**TASKS AND EXERCISES**
a) From the smart growth passage, list each reward of building more compactly that it names.
b) Decide whether each statement agrees with the smart growth passage, and quote the words that settle it. (i) Where development intensifies, noise, traffic, and pollution may rise. (ii) The writer holds that high densities are required to achieve the improvements. (iii) Retrofitting low-density suburbs is one of the two ways the writer names.
c) In the smart growth passage, what name does the writer give to the fact that smart growth concentrates and sometimes intensifies environmental impacts?
** BEGIN PASSAGE SHOWN **
Meet the Environmental Paradox of Smart Growth
San Francisco (photo courtesy of Richard Masoner)
A secret truth of smart growth is that it manages environmental impacts by concentrating them and, in some places, intensifying them. For example, if we absorb new growth by increasing development and the number of residents in city centers and around transit stations, research proves that the environmental impacts per increment of new growth on the region as a whole can be substantially less than if the growth is allowed to sprawl ever-outward. But, in the specific areas where growth and development are intensifying, we may also be increasing noise, traffic, and pollution. I call this “the paradox of smart growth” and believe that we serve our communities and our cause better if we acknowledge and mitigate it.
As I argue throughout this book, to move more deliberately toward anything resembling a sustainable future, we need to use land more efficiently and build more compactly. We need higher densities of homes and businesses per acre than we built, on average, in the new development of the late 20th century. We especially must do this in two ways: (1) by retrofitting or “repairing” low-density suburbs, especially by taking advantage of redevelopment opportunities as aging commercial buildings go out of service, and (2) as I also argue throughout this book, by reinvesting and rebuilding in disinvested parts of central cities and older towns and suburbs. Those aren’t the only circumstances in which we should accommodate more people, homes, and buildings than we may have now, but it would be a heck of a start.
The rewards are substantial: less pressure to develop rural lands; reduced rates of driving, and cleaner air through consequent reduced emissions; more walkable neighborhoods and more viable public transit; cleaner waterways through reduced spread of runoff-causing pavement around what are now well-functioning watersheds; increased tax revenues for cash-strapped local governments; and opportunities to apply design lessons so that we may create better places. That’s a lot of benefit. While I am on record as saying that we don’t necessarily need high densities to achieve these improvements, we certainly need to do much, much better than sprawl.
** END PASSAGE SHOWN **
** BEGIN DATASET EXTRACT **
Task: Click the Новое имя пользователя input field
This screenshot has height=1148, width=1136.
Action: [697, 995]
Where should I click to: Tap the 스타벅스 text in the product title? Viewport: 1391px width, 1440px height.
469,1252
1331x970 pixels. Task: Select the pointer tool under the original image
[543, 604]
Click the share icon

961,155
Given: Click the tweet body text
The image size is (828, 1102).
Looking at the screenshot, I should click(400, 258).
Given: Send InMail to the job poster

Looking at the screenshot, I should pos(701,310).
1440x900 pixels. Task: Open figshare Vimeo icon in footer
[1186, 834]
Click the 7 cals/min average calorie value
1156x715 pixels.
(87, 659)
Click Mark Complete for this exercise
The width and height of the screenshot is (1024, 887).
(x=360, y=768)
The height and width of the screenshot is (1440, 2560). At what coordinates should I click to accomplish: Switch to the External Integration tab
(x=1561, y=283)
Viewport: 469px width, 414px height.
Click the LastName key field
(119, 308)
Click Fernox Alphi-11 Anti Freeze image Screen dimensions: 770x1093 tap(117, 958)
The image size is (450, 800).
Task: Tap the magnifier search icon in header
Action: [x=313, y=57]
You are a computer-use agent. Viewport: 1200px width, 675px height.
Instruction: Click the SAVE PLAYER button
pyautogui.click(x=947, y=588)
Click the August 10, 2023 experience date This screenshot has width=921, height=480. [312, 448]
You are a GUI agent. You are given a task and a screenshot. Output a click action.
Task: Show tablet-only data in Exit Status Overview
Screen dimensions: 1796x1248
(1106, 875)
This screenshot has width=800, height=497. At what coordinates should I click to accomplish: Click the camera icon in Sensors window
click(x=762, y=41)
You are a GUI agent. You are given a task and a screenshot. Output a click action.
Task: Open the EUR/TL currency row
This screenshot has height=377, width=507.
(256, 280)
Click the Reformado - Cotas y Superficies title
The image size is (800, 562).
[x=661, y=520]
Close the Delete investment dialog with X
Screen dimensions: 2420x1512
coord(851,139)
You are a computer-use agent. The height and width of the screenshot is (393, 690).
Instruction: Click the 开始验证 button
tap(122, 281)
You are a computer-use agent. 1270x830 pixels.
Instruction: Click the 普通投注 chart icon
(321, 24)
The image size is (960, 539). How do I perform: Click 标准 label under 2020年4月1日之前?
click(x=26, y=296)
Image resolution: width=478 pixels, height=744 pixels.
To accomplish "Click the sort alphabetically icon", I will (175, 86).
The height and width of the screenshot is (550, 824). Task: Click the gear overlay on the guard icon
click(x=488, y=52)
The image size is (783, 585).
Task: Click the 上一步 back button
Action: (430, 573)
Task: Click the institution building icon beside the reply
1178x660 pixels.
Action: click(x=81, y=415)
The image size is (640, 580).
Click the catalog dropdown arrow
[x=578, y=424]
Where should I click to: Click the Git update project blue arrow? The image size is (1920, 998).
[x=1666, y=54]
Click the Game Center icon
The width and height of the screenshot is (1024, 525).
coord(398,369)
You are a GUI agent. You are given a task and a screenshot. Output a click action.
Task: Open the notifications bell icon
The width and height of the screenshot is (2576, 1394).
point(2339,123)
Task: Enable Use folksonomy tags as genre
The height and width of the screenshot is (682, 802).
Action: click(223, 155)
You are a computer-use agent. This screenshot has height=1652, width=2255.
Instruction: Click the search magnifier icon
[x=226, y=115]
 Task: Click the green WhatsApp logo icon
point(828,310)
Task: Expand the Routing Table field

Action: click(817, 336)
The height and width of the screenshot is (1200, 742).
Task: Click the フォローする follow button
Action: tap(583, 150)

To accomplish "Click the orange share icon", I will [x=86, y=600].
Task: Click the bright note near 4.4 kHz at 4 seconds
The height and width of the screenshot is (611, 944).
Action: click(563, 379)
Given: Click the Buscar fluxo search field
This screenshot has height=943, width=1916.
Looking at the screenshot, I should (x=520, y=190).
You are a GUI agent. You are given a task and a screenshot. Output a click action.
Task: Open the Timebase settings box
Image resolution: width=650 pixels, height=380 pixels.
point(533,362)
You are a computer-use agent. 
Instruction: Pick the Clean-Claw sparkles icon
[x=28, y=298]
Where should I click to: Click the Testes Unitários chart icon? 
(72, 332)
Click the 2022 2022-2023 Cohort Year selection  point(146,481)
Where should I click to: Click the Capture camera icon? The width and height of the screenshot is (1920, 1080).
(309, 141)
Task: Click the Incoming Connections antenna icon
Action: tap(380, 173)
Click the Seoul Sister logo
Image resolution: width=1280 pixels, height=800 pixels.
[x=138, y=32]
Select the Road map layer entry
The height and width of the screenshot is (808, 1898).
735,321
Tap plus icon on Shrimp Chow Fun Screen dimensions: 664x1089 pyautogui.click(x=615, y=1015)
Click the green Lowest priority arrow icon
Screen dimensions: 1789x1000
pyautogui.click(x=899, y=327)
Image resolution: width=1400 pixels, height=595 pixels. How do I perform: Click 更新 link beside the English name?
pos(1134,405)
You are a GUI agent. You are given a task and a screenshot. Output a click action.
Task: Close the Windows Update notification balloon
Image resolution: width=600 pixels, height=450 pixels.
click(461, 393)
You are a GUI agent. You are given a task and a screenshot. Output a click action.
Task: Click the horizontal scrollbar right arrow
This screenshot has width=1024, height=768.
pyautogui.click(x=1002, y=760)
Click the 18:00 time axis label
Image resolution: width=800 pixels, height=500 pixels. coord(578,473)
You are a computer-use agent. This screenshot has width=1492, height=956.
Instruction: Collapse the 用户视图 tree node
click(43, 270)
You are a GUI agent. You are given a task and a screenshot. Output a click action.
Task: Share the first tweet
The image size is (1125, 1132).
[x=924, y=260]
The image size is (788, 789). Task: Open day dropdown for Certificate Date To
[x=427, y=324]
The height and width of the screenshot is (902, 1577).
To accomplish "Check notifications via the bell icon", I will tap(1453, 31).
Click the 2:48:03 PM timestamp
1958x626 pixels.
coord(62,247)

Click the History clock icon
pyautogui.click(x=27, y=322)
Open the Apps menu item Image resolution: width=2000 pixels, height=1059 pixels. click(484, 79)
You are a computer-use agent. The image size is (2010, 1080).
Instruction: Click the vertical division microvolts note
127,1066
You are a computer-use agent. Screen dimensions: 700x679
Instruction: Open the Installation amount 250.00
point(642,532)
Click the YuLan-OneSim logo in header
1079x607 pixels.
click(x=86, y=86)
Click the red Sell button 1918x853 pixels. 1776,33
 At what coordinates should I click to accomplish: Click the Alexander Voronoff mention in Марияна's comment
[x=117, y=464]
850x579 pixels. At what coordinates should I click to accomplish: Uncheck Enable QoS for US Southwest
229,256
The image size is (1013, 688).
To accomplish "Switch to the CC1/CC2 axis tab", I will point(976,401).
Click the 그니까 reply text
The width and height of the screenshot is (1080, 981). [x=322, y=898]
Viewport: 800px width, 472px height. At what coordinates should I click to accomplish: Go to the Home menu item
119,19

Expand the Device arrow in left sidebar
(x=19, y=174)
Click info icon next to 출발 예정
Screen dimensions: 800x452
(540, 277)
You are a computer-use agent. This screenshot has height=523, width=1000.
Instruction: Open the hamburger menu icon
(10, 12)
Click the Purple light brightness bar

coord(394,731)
** END DATASET EXTRACT **
**SOLUTIONS TO EACH TASK**
a)
1. Less pressure to develop rural lands
2. Reduced rates of driving, and cleaner air through consequent reduced emissions
3. More walkable neighborhoods and more viable public transit
4. Cleaner waterways through reduced spread of runoff-causing pavement around what are now well-functioning watersheds
5. Increased tax revenues for cash-strapped local governments
6. Opportunities to apply design lessons so that we may create better places

b)
(i) Yes: "in the specific areas where growth and development are intensifying, we may also be increasing noise, traffic, and pollution."
(ii) No: "we don’t necessarily need high densities to achieve these improvements."
(iii) Yes: "(1) by retrofitting or “repairing” low-density suburbs."

c) The writer calls it "the paradox of smart growth."